La formulazione “Violenza di genere contro le donne”, oggi preferita è frutto, dunque, di una forte evoluzione sia all’interno del sistema dei diritti umani che all’interno del diritto penale e civile dei singoli paesi. Indubbiamente le convenzioni Regionali di Belem do Parà per l’America Latina, di Maputo per l’Africa e di Istanbul per l’Europa costituiscono altrettanti passi avanti nel delineare gli obblighi dello Stato nella prevenzione, nella protezione e nella punizione della violenza e nel riconoscere le ragioni culturali e sociali che ne sono all’origine, soprattutto nella violenza domestica.

Tuttavia, e proprio su questo ritengo che sia doveroso riflettere dopo quasi mezzo secolo di impegno e di pratiche, l’epoca in cui ci troviamo a vivere moltiplica le situazioni di violenza maschile contro le donne, all’interno dell’occidente impoverito, nel modo disumano in cui migranti e profughe sono trattate, fino al terrorismo estremista che ne fa un simbolo di potenza.

Per ritrovare l’efficacia politica necessaria al cambiamento radicale che noi tutte vogliamo, occorre, cercare di capire se e quali sono le connessioni profonde tra quello che accade nella nostra società e la controffensiva in atto a livello globale.

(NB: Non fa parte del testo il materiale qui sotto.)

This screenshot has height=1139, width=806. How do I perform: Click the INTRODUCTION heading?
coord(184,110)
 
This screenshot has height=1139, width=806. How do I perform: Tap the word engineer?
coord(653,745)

L’apparato giuridico e normativo che negli anni è maturato sia in termini di soft law, ovvero di diritti umani, che in termini di leggi statuali, è certamente un dato positivo, ma non è sufficiente. Così come non sono sufficienti il sostegno e gli aiuti a quei gruppi di donne che si ribellano, ormai ovunque nel mondo, agli atti di violenza e che in moltissimi casi compiono una funzione sussidiaria all’inefficacia dello stato nella prevenzione e nella protezione.

Da esperta del Comitato CEDAW ho vissuto con angoscia l’impotenza per le vicende delle ragazze di Chibok, catturate da Boko Haram e di fronte alle violenze e agli assassini sulle e delle donne Yazide perpetrate dal sedicente Stato Islamico. Un’angoscia resa duplice dal fatto che era ben presente il rischio di trasformare lo sdegno in una ragione aggiuntiva per quel presunto “scontro di civiltà” di cui l’Occidente si serve per elevare muri contro le persone e costruire autostrade all’espansione neoliberista delle multinazionali.

Trovare il modo di svelare il filo che unisce quegli episodi eclatanti, che in realtà sono solo la punta di iceberg di quanto accade in ogni teatro di guerra, all’inarrestabile frequenza con cui la cronaca ci riporta i femminicidi italiani, sembra quasi impossibile.

Eppure è una sfida che le femministe devono assumersi per realizzare quel passaggio di civiltà capace di andare alla radice del meccanismo di dominazione sui corpi delle donne che rimane iscritto nei codici culturali di tutto il mondo.

Occorre notare che sia la CEDAW, sia la Convenzione di Istanbul, tanto per citare due degli strumenti più noti in tema di contrasto alla violenza, sembrano tenere conto di questa esigenza, ma nella pratica tendono a focalizzarsi sulle fattispecie di reato e sui sistemi di punizione. C’è invece minore attenzione e, spesso, capacità o possibilità, di mettere al centro delle analisi dei singoli paesi l’attuazione delle misure politiche che sarebbero necessarie per incidere sulla cultura patriarcale che costituisce il tessuto connettivo da cui si origina il dominio sui nostri corpi.

Questa parte è, e rimane per ora, affidata alle pratiche femministe, alla capacità e alla possibilità di mantenere aperto il conflitto con la cultura dominante e con i codici culturali che inchiodano al linguaggio della vittimizzazione e marginalizzano le femministe nello spazio pubblico.

Certo nell’epoca confusa che stiamo vivendo, anche le pratiche sono sottoposte ad una frammentazione che non consente più il netto taglio epistemologico che il nostro femminismo ci aveva assicurato negli anni settanta, per il solo fatto di esserci e di prendere parola. E’ più difficile costruire un campo comune tra tante diversità, tra tante possibili alleanze. Eppure sono ancora convinta che sia questo lo strumento migliore per combattere la violenza simbolica e quella quotidiana e reale che ci inchioda.